日没後のおしゃべりは「はしたない」? 村長の命令で15歳少年と12歳少女が強制結婚
このような理由での児童婚は、あまりにも理不尽だ。
下校途中につい話し込んだのか、ある夕暮れ時、仲良さそうに談笑する1組の少年少女の姿が目撃されていた。しかし、彼らがそれゆえに結婚を強要されるとは…。驚きの児童婚の話題が東南アジアから伝えられた。
■15歳少年と12歳少女が結婚
インドネシア・ロンボク県で、モントン・プラジェという村に暮らす少年少女が驚きの理由から児童婚となり、物議を醸している。
「君たちは結婚しなければならない」と大人たちに強く迫られ、反論の機会も与えられないまま挙式したのは、15歳のスハイミくんと12歳のヌル・ヘラワティさん。ふたりはたった4回デートしただけだった。
■夕暮れ時のデートを目撃
4回デートしただけで、なぜ少年少女は結婚するよう強要されたのか。それはロンボク島の人口の大多数を占める先住民族「ササック」の人々が、古き時代から従ってきたある慣習のせいだった。
「未婚の男女は日没前に別れる。

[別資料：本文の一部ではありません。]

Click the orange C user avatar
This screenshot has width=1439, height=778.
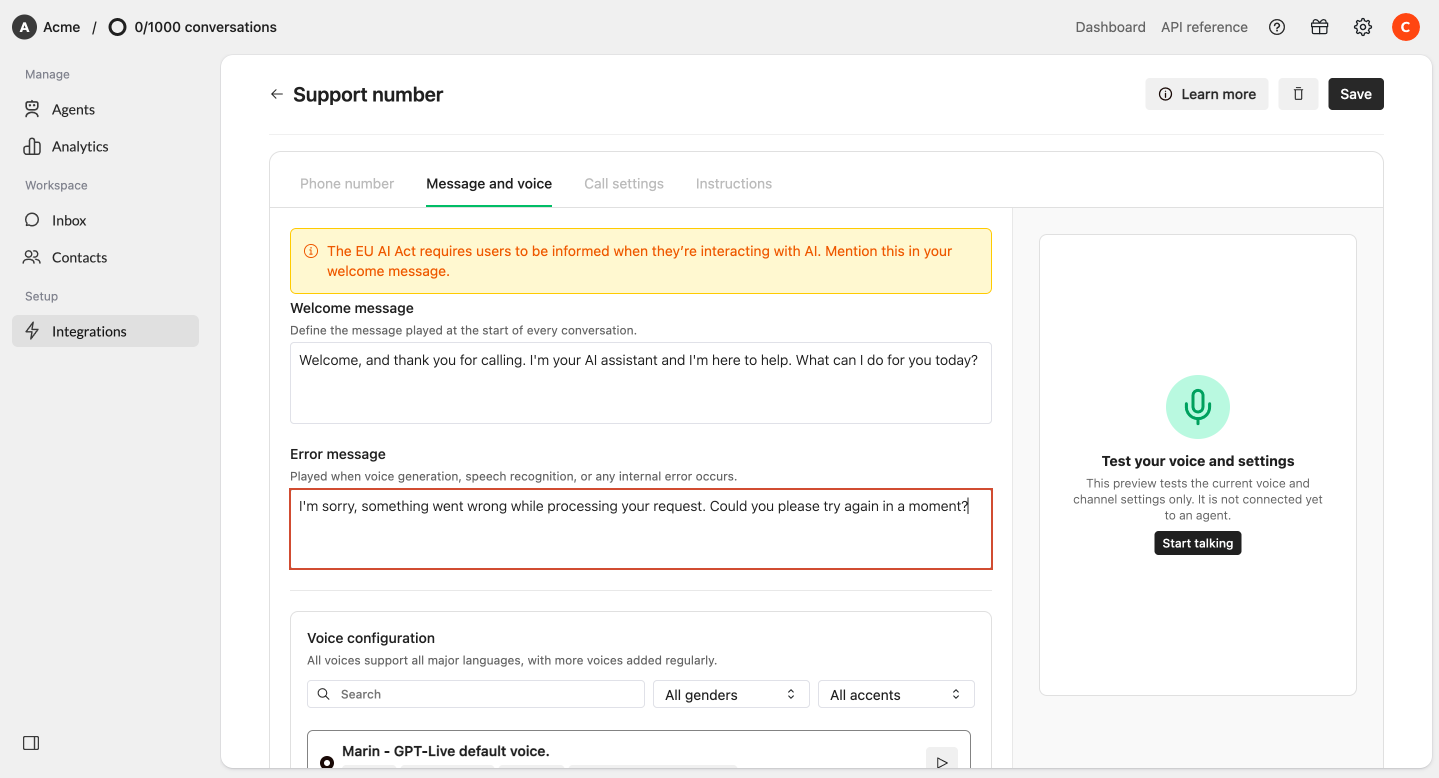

この決まりを破るのは、はしたないこと。結婚する義務がある」
スハイミくんとヌル・ヘラワティさんのふたりは9月上旬のある日、時が経つのを忘れて午後7時30分までお喋りに夢中になり、その決まり事を破ってしまったのだ。
■村長の鶴の一声で
インドネシアでは、児童婚の問題について長いこと議論が交わされてきた。
なぜなら、結婚が認められる年齢について法律で「女性が16歳以上、男性は19歳以上」と定めているにもかかわらず、モントン・プラジェ村がそうであるように、地方部ではいまだ法律より宗教指導者の教え、古くからの慣習、そして村の重鎮の主張が物を言うからだ。
このたびの件も、エフサン村長の「君たちは結婚しなければならない」という鶴の一声が決定打となっていた。
■不安を語る少女の両親
インドネシアの複数のメディアが今、親族や近所の人々など数十人が祝福に駆け付けた、ふたりの結婚式の様子を伝えている。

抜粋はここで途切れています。